「コロナとオリンピック」弁護士小澤英明

コロナとオリンピック(2021年7月)

2021年7月1日
小  澤 英  明

 ついにオリンピック開催月に入った。正直なところ、オリンピックが強行されるとは思っていなかった。しかし、菅首相がG7でオリンピック開催を国際的に約束し、中止の選択肢は現実的ではなくなった。開催前提で対応せざるを得ない状況だと思う。関係者のご苦労ははかりしれないが、最善を尽くしていただくよう願うしかない。これまでの菅首相の記者会見や国会答弁は、恥ずかしくて子供や孫に聞かせられないものである。コロナ対策分科会が助言しても、官邸が・・などと、報道されるが、官邸とは誰のことなのだろう。選挙で選ばれた国会議員や、国会議員から指名される首相が人格識見ともにすばらしければ、政策に納得感もうまれるのだろうが、逃げの姿勢の政治家では無理である。国民が選んでいる以上、しかたがないが、このような政治を見れば優秀な学生が官僚をめざしたくないと思うのもわかる。野党政治家の人材不足は輪をかけているようにも思う。少数の例外もあるとは思うけれども。政府のコロナ対策は、尾身会長がおられるので、何とかもっていると思う。

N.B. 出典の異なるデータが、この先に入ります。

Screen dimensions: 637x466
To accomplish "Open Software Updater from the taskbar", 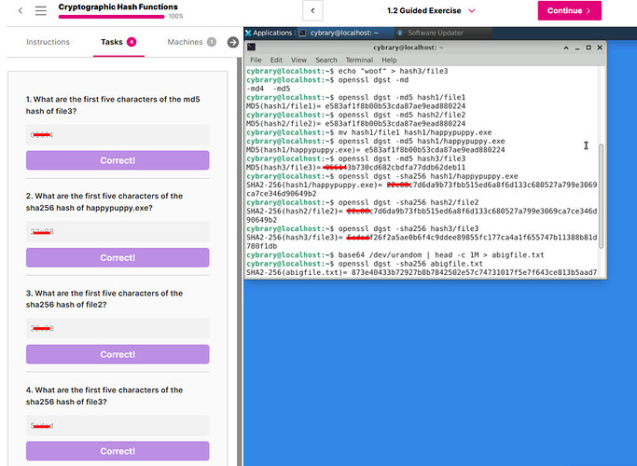I will tap(435, 33).
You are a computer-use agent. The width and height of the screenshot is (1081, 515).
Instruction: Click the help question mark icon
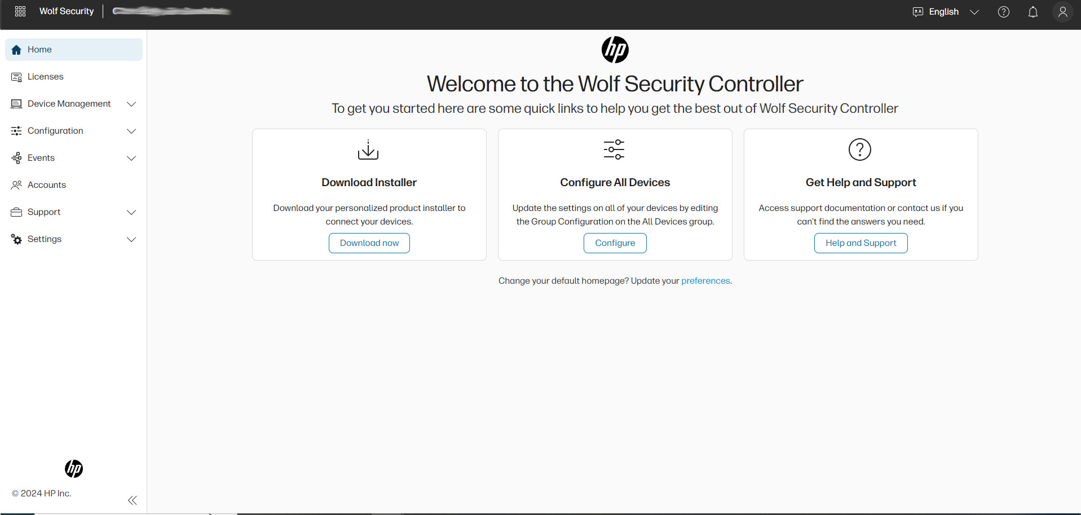pyautogui.click(x=1003, y=12)
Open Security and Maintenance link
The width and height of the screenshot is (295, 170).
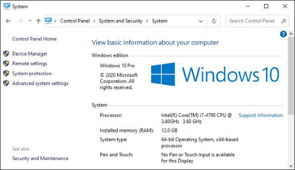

 それならば、諸外国はどうかと言えば、中国の香港問題、台湾問題、ウイグル自治区問題、ロシアのサイバー攻撃、暗殺事件、ミャンマーの軍事政権、何もかもとんでもない北朝鮮など、「よくぞ日本に生まれたり」と、まことに勝手ながら(正義の人士ならば傍観などせずに困った外国の人たちに手を差しのべるはずだが)、隣の芝生がよく見えるような光景はなかなか見当たらない。アメリカはバイデン大統領が老骨に鞭打ってがんばっていると思うが、アメリカ国民の分断は根が深い。イギリスびいきの私だが、メイ首相が失意の辞任をされた時から、イギリスびいきにも影がさしている。

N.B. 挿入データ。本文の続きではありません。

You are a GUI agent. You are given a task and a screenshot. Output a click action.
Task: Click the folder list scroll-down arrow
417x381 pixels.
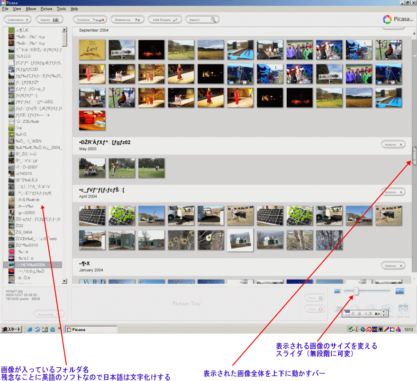pyautogui.click(x=65, y=281)
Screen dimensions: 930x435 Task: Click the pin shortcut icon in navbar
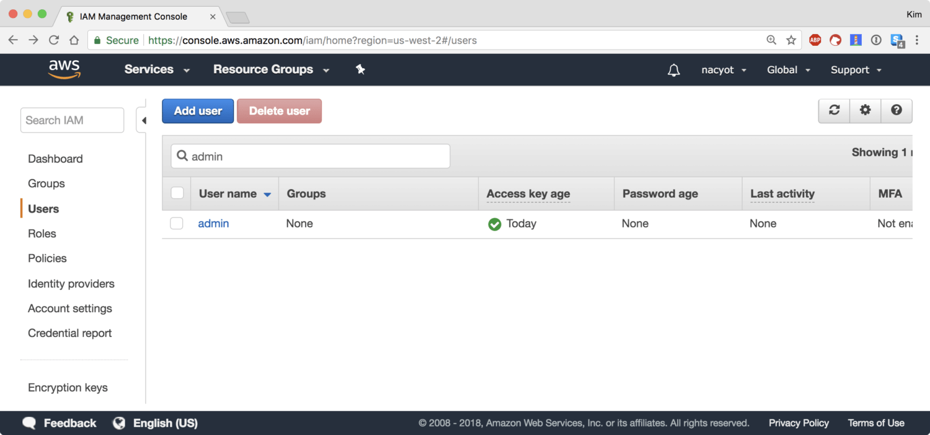[x=360, y=69]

 これ以上、政治の悪口を言っても仕方がないので、気分を切り替えて、オリンピック競技に目を転じると、今回の日本選手権の男子100m競走は見ものだった。現時点では、オリンピックの日本代表は、多田、山縣と決まっているが、あと一人は、桐生に決まってほしい。小池とほとんど同着であり、小池には200mの道もあるから。つい先日(6月6日)の山縣が日本新記録を出した布施スプリントでは、山縣が多田を引き離して首位だったのだから、このクラスの競走は、少しの出来不出来で勝敗が分かれる世界だとわかる。女子100mは、あまり報道されないが、最近、私は、女子短距離走にも興味がある。気分転換に、時々、誰かがアップしてくれているYouTubeで観戦する。「ああ、あんなに速く走れたら、どんなに気持ちがいいだろう」とうらやましい。短距離走は、外国選手と差がありすぎるので、拮抗した日本人同士の競技のYouTube観戦となるが、有名選手ばかりでなく、一般には全然知られていない若手選手の試合も良いものである。
 それにしても、オリンピックがこれほど拝金主義になったのはいつからだろうか。かつてオリンピックは金儲けのビジネスとは一線を画していたのではないか。それでは、現実とあまりにもかけはなれ、理想主義すぎるということで、方針変更があったと思うが、今やオリンピックは金儲けのビジネスに浸食されてしまった感がある。平和の祭典ならば、祭典にふさわしい場所と時があるはずである。